Our deployment study with college students demonstrated that unlike other existing health technologies, a social robot can create unique opportunities to build rapport with its users through pro-social behaviors. Our novel intervention that offers both positive psychology based interactions and companionship allowed the alliance built between students and the robot to further improve the effectiveness of its positive psychology sessions. Although not explored in this paper, we believe the working alliance between the agent and students could further support students’ adherence to the mental health interventions in long-term therapy context. Huddy et al. (2012) showed that clients’ working alliance and satisfaction have significant effect on how long they stay in therapy and improve toward their target mental health goals. We further identified several factors that can impact the intervention outcomes. Based on our results, students’ personality traits as well as their behavioral cues during the interactions can provide insightful information on the effectiveness of the intervention. Current digital mental health interventions still struggle to keep users engaged in the intervention over an extended period of time. Our findings offer valuable insights to personalize and tailor health technologies to improve user satisfaction and retention as well as intervention efficacy.

8 Conclusion

Current interactive technologies for well-being, including chatbots, virtual agents, and conversational agents, offer limited opportunities to build rapport with users. The results from these well-being intervention technologies show mixed results, which hinder the ability to generalize their protocol. In this paper, we present a robotic positive psychology coach that can be deployed to on-campus dormitories and interact with college students to improve their well-being. In our deployment study, 35 college students lived with the robotic coach while completing seven positive psychology sessions and had opportunities to build rapport with the robot through the intervention session as well as its other useful skills and proactive behavior throughout the day.

We found that college students’ interactions with our robot were associated with their improved psychological well-being, mood, and readiness to change behavior for better well-being. We also present important and novel observations on how students’ personality traits, working alliance with the robot, and behaviors during the interaction are associated with the effectiveness of the robot intervention. Post-study interview data suggest that the robot’s companionship and proactive behavior were positively received by the students. The interview also revealed students’ concerns for privacy and opportunities to improve the transparency of the robot’s data collection and usage in future studies.
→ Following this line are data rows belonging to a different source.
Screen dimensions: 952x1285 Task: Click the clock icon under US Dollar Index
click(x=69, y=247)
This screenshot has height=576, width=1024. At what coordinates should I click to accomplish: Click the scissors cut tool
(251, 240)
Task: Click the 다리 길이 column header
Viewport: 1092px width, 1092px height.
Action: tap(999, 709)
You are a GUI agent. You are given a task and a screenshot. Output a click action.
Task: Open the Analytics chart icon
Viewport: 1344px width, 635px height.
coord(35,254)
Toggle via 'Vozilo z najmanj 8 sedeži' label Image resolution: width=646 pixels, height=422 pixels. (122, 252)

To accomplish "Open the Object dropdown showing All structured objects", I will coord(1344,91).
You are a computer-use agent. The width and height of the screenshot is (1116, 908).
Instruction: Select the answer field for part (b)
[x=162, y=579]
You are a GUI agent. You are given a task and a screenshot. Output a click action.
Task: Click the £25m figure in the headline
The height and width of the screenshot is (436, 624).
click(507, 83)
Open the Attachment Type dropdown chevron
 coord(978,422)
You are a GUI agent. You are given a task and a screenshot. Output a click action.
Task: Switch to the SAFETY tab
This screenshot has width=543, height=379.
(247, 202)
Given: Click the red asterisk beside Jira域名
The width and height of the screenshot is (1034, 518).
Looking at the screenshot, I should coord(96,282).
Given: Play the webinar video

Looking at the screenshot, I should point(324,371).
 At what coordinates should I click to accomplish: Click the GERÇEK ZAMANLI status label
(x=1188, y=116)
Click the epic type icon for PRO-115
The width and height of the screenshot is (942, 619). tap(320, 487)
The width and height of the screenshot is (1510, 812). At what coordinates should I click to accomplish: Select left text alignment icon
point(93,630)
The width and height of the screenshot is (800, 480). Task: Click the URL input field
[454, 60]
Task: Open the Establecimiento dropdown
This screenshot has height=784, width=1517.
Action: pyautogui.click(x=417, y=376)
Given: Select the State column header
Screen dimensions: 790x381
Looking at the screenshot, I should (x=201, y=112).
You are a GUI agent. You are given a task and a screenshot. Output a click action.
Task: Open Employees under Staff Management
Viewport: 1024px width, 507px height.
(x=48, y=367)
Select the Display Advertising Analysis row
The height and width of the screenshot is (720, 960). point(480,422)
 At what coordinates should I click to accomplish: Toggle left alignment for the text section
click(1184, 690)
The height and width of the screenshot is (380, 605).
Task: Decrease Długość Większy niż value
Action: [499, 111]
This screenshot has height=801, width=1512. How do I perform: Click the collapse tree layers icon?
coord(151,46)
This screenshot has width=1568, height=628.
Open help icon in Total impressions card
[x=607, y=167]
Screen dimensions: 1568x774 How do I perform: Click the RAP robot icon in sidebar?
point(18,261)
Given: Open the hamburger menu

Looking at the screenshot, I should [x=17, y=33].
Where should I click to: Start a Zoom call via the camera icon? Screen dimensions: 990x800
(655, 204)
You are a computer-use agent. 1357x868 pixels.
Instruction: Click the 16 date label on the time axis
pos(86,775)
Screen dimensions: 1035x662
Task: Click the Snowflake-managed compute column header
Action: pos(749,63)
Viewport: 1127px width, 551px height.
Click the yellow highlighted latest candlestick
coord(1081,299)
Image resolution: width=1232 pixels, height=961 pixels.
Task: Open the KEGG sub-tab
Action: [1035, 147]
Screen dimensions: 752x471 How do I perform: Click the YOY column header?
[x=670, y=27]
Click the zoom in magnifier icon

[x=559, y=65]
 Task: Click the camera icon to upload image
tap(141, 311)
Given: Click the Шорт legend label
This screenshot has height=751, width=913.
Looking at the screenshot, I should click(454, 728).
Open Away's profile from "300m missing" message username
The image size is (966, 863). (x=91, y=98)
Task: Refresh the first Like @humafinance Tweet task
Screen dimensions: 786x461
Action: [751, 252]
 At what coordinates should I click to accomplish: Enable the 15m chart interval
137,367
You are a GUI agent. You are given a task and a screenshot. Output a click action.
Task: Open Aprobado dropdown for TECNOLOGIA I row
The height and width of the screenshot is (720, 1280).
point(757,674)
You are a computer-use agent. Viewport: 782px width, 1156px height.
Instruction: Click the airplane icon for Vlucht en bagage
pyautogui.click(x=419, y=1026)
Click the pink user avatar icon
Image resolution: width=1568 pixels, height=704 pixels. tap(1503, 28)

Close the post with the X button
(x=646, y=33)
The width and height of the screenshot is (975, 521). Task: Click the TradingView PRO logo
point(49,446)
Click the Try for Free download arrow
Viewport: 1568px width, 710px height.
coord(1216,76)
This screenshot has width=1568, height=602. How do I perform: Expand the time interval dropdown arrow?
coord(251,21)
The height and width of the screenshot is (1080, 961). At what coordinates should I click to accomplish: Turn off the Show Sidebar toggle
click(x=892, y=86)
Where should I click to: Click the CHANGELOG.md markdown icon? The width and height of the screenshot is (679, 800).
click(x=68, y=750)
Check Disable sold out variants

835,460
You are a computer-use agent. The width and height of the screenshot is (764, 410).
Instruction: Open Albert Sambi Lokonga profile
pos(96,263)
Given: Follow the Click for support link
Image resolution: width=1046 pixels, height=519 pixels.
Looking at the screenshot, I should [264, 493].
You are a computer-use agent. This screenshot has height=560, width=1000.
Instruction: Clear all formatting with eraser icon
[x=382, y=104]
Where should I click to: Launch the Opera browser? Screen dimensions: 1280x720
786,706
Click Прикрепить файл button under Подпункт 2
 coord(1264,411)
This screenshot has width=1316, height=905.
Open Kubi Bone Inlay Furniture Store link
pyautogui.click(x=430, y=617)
Table 10 Behaviors correlated with WAI score (only statistically significant results are listed)
Table 11 Number of participants that mentioned each theme and sub-theme in the post-study interview

Our findings suggest that a social robot could potentially enhance the mental health outcomes by personalizing its long-term mental health interventions, and such personalization can be made based on people’s traits and behavioral cues observed during interactions. In addition, we show it is important to design an interactive agent as a helpful and supportive companion that can build long-term rapport and therapeutic alliance in order to improve the efficacy of its health interventions.